PRESS-NEWS.org - Press Release Distribution
PRESS RELEASES DISTRIBUTION

Medical royal colleges receive millions from drug and medical devices companies

But payments are not always made public and critics say voluntary industry transparency initiatives don’t go far enough

2023-07-27
(Press-News.org) Royal colleges in the UK have received more than £9 million in marketing payments from drug and medical devices companies since 2015, but do not always disclose the payments publicly, finds an investigation published by The BMJ today. 

Investigative journalist Hristio Boytchev asked the colleges to disclose all payments from industry, campaign groups or patient associations, including the specific amount received from each donor, but they all refused to do so. 

Instead, data was compiled from Disclosure UK, a website run by the Association of the British Pharmaceutical Industry (ABPI) and Transparent MedTech, run by MedTech Europe, the European trade association for medical device firms. 

This showed that pharmaceutical companies contributed £7.5 million in the years 2015-2022, with more than half going to the Royal College of Physicians (£2.8 million) and the Royal College of GPs (£2.4 million), mainly for sponsorship of events, donations and grants, and joint ventures.

The biggest donor overall was Pfizer, with £1.8 million, followed by Novo Nordisk with £730,000 and Daiichi Sankyo with £478,000. 

Medical devices companies declared a total of £1.7 million of payments to royal colleges for the years 2017 to 2021 for “educational grants” and “support to educational events.”

The top recipient was the Royal College of GPs, with £674,000, followed by the Royal College Surgeons (England) with £414,000 and the Royal College of Surgeons of Edinburgh with £227,000. More than 90% of the money came from just two donors, Johnson & Johnson and Thermo Fisher Scientific, who donated £905,000 and £644,000 respectively.

The colleges are not obliged to disclose these payments; they are not included in their annual reports and are only available through voluntary industry transparency initiatives.

The colleges told The BMJ that pharmaceutical and medical device company payments make up a fraction of their overall budgets and that there are clear governance rules around industry payments, while the companies said that all payments to royal colleges were disclosed transparently and were given with the goal of improving patient care.

Industry transparency initiatives are the only way the public can see payments from individual companies to the colleges, but experts say they have severe limitations.

The ABPI, for example, only saves the data on payments for the most recent three years and deletes historical data.

“I can see no justification for anything but full and mandatory disclosure”, said Emma Hardy, Labour MP and chair of the All-Party Parliamentary Group on Surgical Mesh Implants. “Medicine is literally a matter of life and death, and patients must be confident they are receiving the best treatment available for the right reasons.”

“Even if we are told the information is independent, funding skews the types of education or information that gets made,” says Margaret McCartney, a general practitioner and former Royal College of General Practitioners trustee and council member. “It means that we become less independent, because we are not setting our own priorities, and that's bad for the profession.”

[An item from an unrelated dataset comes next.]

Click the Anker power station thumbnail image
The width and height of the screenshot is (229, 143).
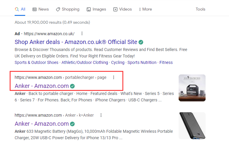pyautogui.click(x=192, y=88)
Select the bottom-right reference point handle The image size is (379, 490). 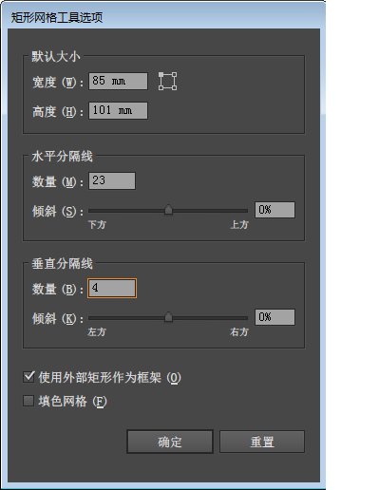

Recently, the UK Department of Health announced a public consultation on mandatory disclosure of industry payments to the healthcare sector - a system that already exists in the US as the Physician Payments Sunshine Act.

“It is deeply disappointing that so many Royal Colleges negotiate these payments and don’t even tell the full and detailed truth about them“, says Susan Bewley, honorary professor emeritus in Obstetrics and Women’s Health at King's College London and former chair of the transparency initiative Healthsense-UK. “Patients need to trust medical institutions that educate, or create and implement guidelines which should be based on best available evidence, not lobbying. (...) Sunshine, and full transparency are the very least,” she says. 

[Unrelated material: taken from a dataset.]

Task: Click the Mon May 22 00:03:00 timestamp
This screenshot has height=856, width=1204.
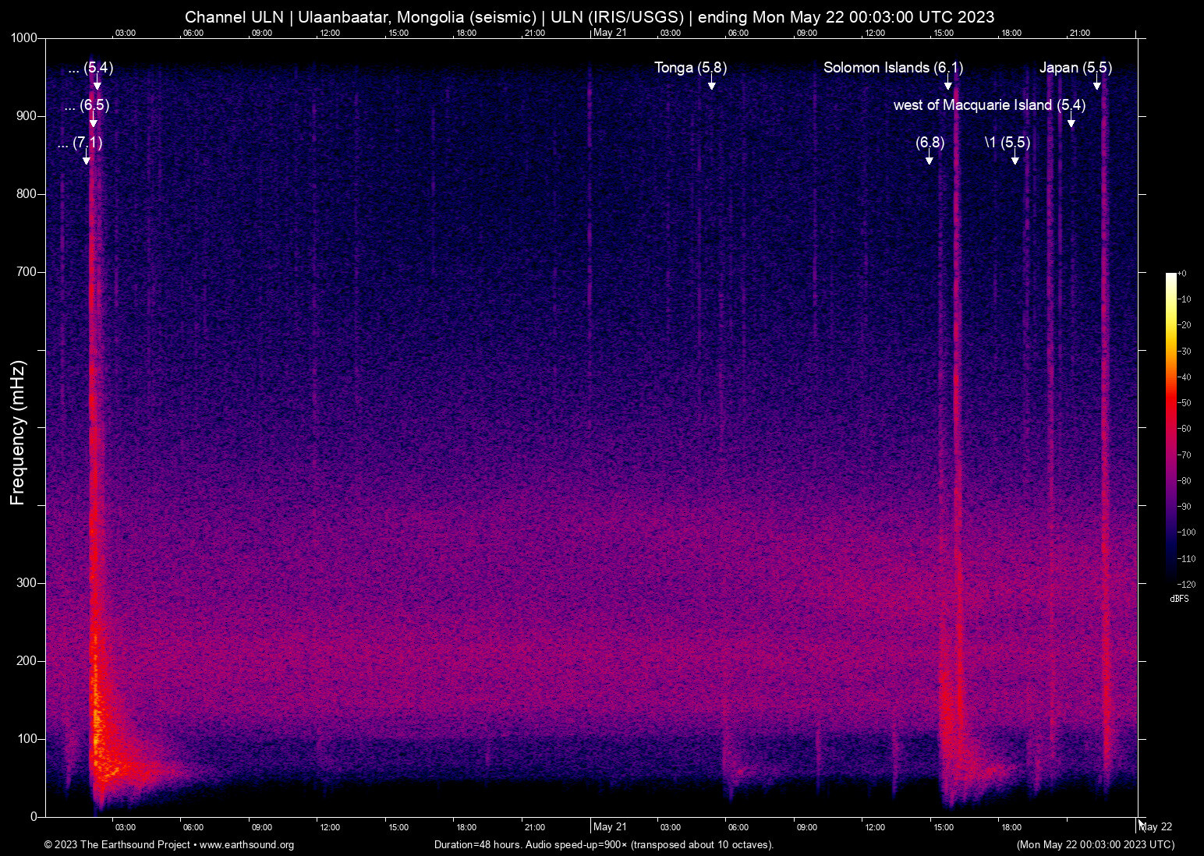Action: (1095, 844)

Although welcome, is transparency enough to reduce the impact of bias on patients, asks Margaret McCartney in a linked feature.

She examines the situation in the UK and finds that declaring and managing conflicts is a complex business that can lead to enormous disparities in the quality of reporting of individual healthcare professionals' declarations of interests.

A consistent approach is needed, she says, but unless new systems of declarations can actually reduce the negative impacts of conflicts, they will be wasted.

In a linked study published by BMJ Open, researchers set out to test whether professionals and laypeople can find and interpret declarations of interest made by professionals in the UK.

They found that declarations of interest are important and conflicts of interest concern patients and professionals, particularly in regard to trust in decision-making. However, if declarations, as currently made, are intended to improve transparency, they do not achieve this, due to difficulties in locating and interpreting them.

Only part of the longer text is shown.